Self-pity is such a bitch…It is a given that when in times of transition, overboard stress, new challenges, and particularly in my case – tough decisions, people tend to break down in desperation. Now, usually I am in a fight mode, you know…from the fight or flight dichotomous choice that we are normally faced with in similar times. I just get up and I am ready to take it, whatever the day throws in my direction, I am prepared with a bullet-proof cast of defenses.
What I have overcome lately though, which to me is huge, is to just stop and breathe, leave my normal environment and try to put on a different take on things.

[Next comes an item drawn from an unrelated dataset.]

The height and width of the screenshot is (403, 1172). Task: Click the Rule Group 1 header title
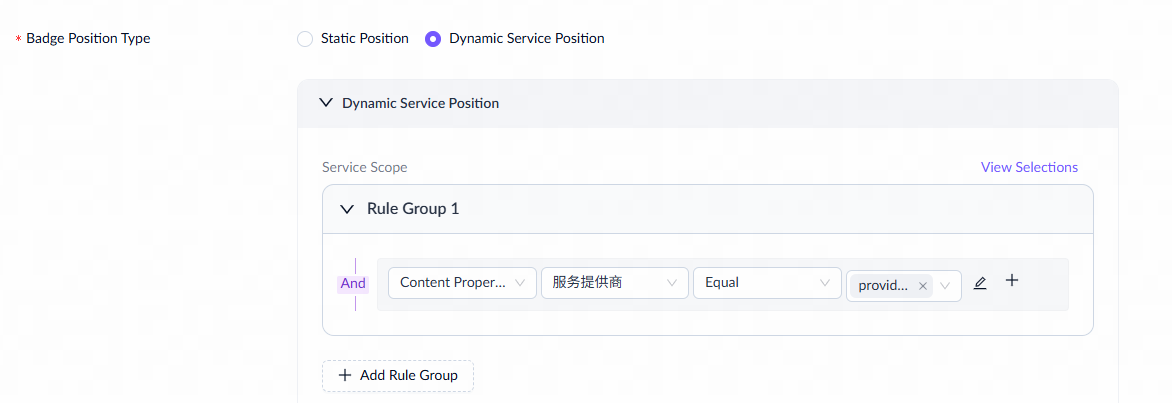click(x=413, y=209)
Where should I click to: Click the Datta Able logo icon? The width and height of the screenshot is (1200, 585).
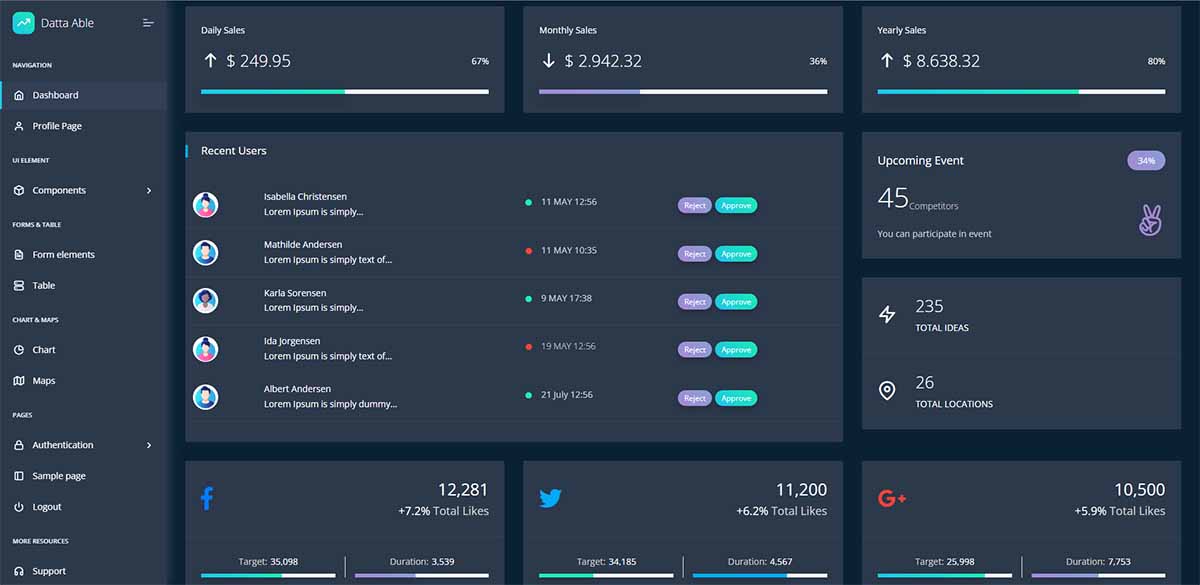(x=21, y=21)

These usually involve strolling through the city, getting a cup of coffee at my favorite place, reading a book on a topic that has nothing to do with my studies, or just make up a nonsense story for my son (which he absolutely loves).
Today, however, I cannot do any of these, or so I think. You see, when you are flooded with this type of emotions, and self-pity takes over, you put on a distorted pair of glasses. You can imagine the vision I get through them “Nothing’s gonna work”, “You cannot possibly do ALL that in that time-frame”, “You will fail”… and as much as I love blaming it all on my parents (I’ve done it so much and so openly by now, that I can say I can no longer harbor any blame towards them) sometimes it just does not work. The thing that I just had nonchalantly put in brackets DOES mean the world to me, but on some days I completely disregard it and choose pro-desperation. And as much as I know how important it is to get my mind off of these thoughts, they just grip my throat and I surrender.
17 days…

guess who’s calling

Lectures are officially over, and the two exams that are approaching with a lightening speed are a definite mood killer. The month of May has been usually a month for relaxation, vacations and just the dreamiest time, ever since Stoyan and I got together 13 years ago! We have made it a point to always ‘celebrate’ it in a way, and through the years we’ve devoted many trips to May 18. Five years after on the day we began seeing each other, we got married…our honeymoon was in Santorini, Greece, and then New Zealand and Fiji followed, Mexico, Jamaica… Laguna beach, Santa Barbara.
This year we bought tickets to see Roger Waters with “The Wall”!!!!!!!!!!!!!!!! I am so excited, won’t even begin to tell ya! However, to make revising for the exams even more challenging we decided to go to London for a few days, as with Sami would have been nearly impossible to take it leisurely.
So I am doubling up on dissertation work, revising for a philosophy exam, transcribing the interviews I did with mums, putting together another research proposal and a PhD application, so that in London I WILL NOT open a single article, I won’t even think of perinatal care, and how falsificating a theory progresses science!